▸ **Tasks and exercises**
**1)** Rewrite the paragraph of the passport article that begins "The obstacle is that" in a shorter form, keeping its main facts.
**2)** Quote the stretch of the passport article from "The obstacle is" through "automatic black mark.".
**3)** According to the passport article, how long did Silvario Vasquez serve as a U.S. border patrol agent?

▸ **Source text**
---

U.S. Citizens Born by Midwife Denied Passports
Silvario Vasquez was born in Texas and owns a ten-acre farm near the Mexican border. A new post-9/11 government policy requiring a passport, and not just a driver's license, prevents him from crossing the border to Mexico -- a situation made more ironic by the fact that he spent nearly three decades as a U.S. border patrol agent.
The obstacle is that the 62-year-old Vietnam War veteran can't get a passport because his birth certificate is signed by a midwife, a common practice in that impoverished area. Because of a scandal involving forged birth certificates, where people in border communities had used bogus documentation, the absence of a medical doctor's signature has become an automatic black mark.
The U.S. State Department's strict bureaucratic stance and seeming indifference to the plight of thousands in that situation -- three of whom are profiled in this Time.com video report -- compounds the frustration and outrage of the low-income communities along the border, for whom $100 application fees are prohibitively expensive.

---

▸ **Data excerpts**
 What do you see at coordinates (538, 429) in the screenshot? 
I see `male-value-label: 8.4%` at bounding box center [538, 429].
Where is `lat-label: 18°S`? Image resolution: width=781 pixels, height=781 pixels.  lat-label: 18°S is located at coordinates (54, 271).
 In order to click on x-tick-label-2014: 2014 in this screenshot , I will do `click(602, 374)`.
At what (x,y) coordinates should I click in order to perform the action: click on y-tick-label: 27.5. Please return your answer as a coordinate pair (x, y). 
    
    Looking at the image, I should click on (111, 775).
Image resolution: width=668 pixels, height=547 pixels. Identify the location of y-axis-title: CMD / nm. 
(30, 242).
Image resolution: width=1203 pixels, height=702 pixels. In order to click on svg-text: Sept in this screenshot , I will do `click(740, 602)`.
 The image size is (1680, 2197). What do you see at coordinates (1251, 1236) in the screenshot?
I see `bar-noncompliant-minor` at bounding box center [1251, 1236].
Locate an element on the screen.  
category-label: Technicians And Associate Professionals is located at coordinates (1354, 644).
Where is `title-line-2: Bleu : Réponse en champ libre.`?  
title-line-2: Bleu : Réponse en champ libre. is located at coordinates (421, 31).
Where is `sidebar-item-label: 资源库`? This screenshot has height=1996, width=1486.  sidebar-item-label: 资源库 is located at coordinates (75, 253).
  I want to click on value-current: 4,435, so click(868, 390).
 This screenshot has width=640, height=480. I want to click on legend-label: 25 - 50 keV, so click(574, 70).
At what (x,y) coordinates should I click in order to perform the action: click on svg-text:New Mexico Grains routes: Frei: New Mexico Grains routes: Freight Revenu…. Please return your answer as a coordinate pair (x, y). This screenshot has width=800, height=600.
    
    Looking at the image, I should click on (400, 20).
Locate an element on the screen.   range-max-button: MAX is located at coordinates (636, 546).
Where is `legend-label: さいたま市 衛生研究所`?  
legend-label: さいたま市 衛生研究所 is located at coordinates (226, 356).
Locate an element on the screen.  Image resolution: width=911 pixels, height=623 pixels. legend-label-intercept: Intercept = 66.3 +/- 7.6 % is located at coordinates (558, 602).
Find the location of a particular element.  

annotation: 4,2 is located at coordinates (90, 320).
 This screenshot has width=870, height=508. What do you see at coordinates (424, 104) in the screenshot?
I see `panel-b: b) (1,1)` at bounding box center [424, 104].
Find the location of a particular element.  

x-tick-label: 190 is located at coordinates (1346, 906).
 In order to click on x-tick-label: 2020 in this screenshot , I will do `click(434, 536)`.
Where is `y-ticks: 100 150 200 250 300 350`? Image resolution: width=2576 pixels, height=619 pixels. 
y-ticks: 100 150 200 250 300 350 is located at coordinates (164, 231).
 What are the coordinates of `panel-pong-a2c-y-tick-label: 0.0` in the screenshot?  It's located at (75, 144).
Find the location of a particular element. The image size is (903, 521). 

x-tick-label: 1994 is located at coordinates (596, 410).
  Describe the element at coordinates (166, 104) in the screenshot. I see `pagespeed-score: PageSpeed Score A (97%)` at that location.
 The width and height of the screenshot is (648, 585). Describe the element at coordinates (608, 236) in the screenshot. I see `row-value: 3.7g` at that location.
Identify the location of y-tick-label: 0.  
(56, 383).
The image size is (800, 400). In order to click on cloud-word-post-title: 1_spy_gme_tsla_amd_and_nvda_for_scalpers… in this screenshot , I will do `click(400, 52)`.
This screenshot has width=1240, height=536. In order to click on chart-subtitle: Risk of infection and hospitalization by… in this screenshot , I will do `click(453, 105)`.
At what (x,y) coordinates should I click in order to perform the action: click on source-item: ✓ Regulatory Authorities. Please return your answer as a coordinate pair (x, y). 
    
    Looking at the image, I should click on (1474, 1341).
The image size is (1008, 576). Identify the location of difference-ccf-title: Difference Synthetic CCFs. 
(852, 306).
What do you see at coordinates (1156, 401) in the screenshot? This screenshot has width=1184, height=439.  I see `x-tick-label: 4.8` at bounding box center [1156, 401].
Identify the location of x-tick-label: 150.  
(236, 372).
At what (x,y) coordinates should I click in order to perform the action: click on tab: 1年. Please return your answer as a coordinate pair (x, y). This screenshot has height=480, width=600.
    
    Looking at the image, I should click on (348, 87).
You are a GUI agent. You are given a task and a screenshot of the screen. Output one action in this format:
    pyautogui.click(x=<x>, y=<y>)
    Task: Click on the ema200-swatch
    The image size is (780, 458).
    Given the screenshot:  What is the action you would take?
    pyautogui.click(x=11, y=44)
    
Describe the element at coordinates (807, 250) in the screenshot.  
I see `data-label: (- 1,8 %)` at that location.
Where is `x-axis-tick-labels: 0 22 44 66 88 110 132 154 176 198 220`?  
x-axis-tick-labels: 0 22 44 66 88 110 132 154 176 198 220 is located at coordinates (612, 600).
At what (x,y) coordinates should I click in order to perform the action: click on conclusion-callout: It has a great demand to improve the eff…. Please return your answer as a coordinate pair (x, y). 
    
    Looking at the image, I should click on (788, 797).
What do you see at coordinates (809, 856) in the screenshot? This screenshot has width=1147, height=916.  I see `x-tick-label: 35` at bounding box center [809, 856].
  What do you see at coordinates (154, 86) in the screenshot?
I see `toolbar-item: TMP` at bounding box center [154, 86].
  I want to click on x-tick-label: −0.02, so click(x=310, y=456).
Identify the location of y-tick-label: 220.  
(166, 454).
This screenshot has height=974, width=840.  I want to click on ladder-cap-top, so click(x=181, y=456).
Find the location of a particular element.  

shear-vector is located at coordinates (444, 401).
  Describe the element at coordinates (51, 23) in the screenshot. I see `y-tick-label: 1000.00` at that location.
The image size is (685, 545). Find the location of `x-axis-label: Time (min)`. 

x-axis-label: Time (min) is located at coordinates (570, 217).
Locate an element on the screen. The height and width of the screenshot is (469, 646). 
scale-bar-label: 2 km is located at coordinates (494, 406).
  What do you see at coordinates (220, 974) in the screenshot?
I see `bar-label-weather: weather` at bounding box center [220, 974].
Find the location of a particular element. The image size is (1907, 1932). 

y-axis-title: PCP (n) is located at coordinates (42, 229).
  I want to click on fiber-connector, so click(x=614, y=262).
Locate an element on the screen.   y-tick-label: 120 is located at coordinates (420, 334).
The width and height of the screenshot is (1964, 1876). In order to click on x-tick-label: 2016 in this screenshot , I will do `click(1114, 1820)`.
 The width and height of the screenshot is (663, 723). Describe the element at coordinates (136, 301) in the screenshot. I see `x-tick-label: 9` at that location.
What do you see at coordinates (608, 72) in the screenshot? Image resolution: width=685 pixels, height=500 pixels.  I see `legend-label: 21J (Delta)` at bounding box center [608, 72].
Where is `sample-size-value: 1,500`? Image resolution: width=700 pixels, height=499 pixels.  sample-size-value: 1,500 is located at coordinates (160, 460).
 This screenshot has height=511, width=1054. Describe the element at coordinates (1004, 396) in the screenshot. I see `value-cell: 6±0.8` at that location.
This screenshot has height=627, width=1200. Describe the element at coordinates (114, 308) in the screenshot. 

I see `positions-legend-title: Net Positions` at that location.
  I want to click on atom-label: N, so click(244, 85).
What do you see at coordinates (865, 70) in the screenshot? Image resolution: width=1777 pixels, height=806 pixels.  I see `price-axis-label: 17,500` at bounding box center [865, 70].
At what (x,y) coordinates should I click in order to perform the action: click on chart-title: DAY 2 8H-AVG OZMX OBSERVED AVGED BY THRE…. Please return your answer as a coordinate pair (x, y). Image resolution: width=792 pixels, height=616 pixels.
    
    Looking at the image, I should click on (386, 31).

---

▸ **Solutions to the tasks**
**1)** Silvario Vasquez, a 62-year-old Vietnam War veteran, cannot get a passport because a midwife signed his birth certificate, a common practice in his impoverished area. After a scandal over forged birth certificates in border communities, the lack of a medical doctor's signature has become an automatic black mark.

**2)**
The obstacle is that the 62-year-old Vietnam War veteran can't get a passport because his birth certificate is signed by a midwife, a common practice in that impoverished area. Because of a scandal involving forged birth certificates, where people in border communities had used bogus documentation, the absence of a medical doctor's signature has become an automatic black mark.

**3)** He served for nearly three decades.